I’m a strong proponent of leaving your dough a little lumpy, but I had a few things bothering me. Loading was fast, but I felt it could be faster. Cold boots aside, there were three main phases to my load, each taking half a second: serving index.html, serving my custom css, checking the session for the welcome message. And sometimes on my phone, it wouldn’t finish making that first async session call which bothered me. The CSS was issue 1. I could have shoved it in s3 and call it a day, since the css was going through my static file handler and the calls to fetch the player images were pretty speedy. I took a page from my Next JS projects which inline the css, and I thought to do that — add it to the index.html so it ships together, eliminating a fetch entirely. My solution here was to add a build step to my dockerfile. I created a bundler.ts file that reads my css file, minifies it, and adds it to the <head> of my index.html. This way developer side I keep my separated css file, and server side its all already bundled together with no extra cycles spent on it server or client side. Sweet! There may be a Deno bundler or maybe could have used whatever the kids are using these days, but this suited me fine. Smart in the smart ways, and smart in the dumb ways.
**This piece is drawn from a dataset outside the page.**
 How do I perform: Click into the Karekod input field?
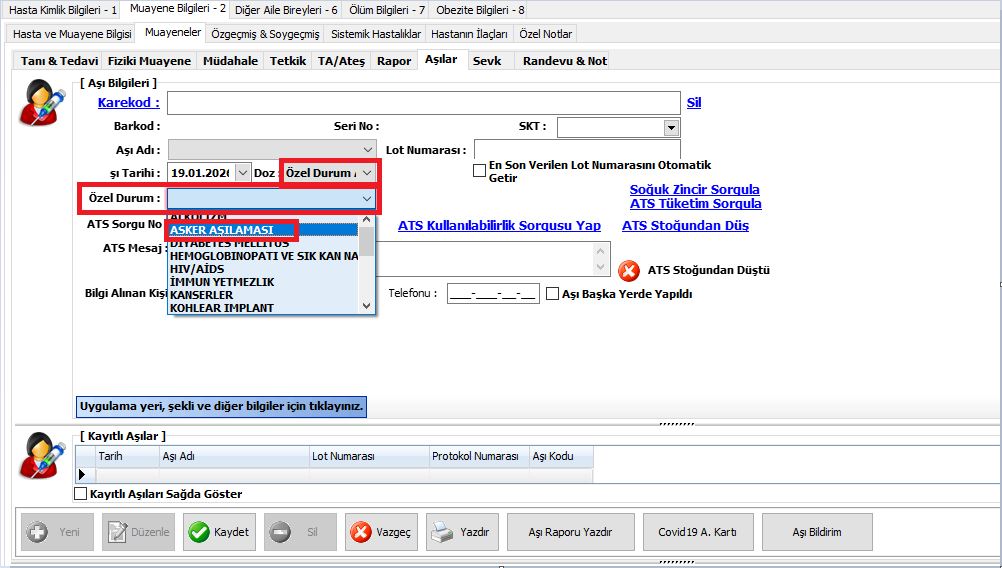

I was down to two loads (and one possible bug), and I was kind of fine with that. To pretty it up I spent some time leveraging another htmx feature and implemented a loading indicator. I got it working, and then explained it to Henry, my son, and he told me what I needed. “Why don’t you just do that at the beginning?” Which I knew was the right answer a week before when I first scaffolded the htmx and server. But I didn’t want to do it that way because I really wanted to use that htmx hx-trigger=load. There was no reason I couldn’t know on the first request whether the player had a previous session or not. I should just pre-populate that from the get-go. I just needed to hear it from Henry The loading indicator was a sunk cost, I renamed the session controller to a session “handler” since I no longer needed the session controller/route. When I in-lined the css, I removed the static file handler entirely, so my server only needed to handle the game logic or the default page serve. Sweet. I removed one of the only two ways I was using htmx, but that is still the core of the user interaction. That, be speedy, and don’t confuse me with an error. But like with writing, the best sessions are where you remove your work.
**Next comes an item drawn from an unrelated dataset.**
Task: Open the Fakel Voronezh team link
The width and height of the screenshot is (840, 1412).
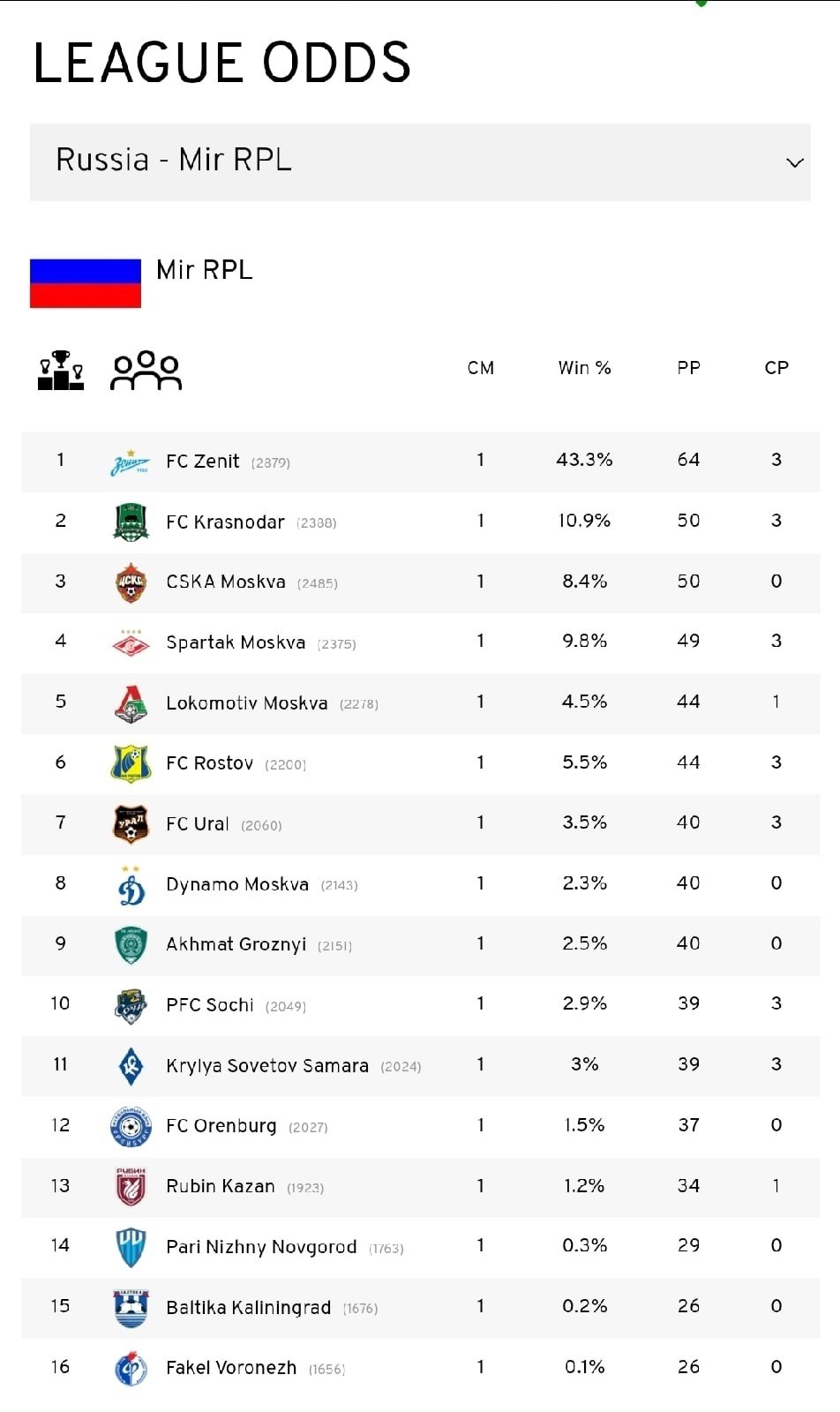Action: 231,1367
While I developed this, Bun had its moment, so I second guessed my choice of Deno. But, Deno was fine and its integration with VS Code is great. I’ll definitely need to find a way to use Bun in the future, but Deno was great to use. Don’t see why I’d choose to use Node over it at this point. Htmx was great, which I’ve said enough. My AWS experience was pretty good too. I think my DynamoDB-Lambda stack was the right call. In my times of trouble, I thought about spinning up an EC2 instance, and running on there, but I stayed brave. Persevered. Stayed serverless. Stayed based. Even with a significant rewrite for lambda, and DNS futzing, most of the work was spent on the content of the game. In the year 2023, that’s how it should be.
I hope all that doesn’t show. I hope you visit and find a somewhat amusing Spurs quiz that’s just enough of a diversion to share.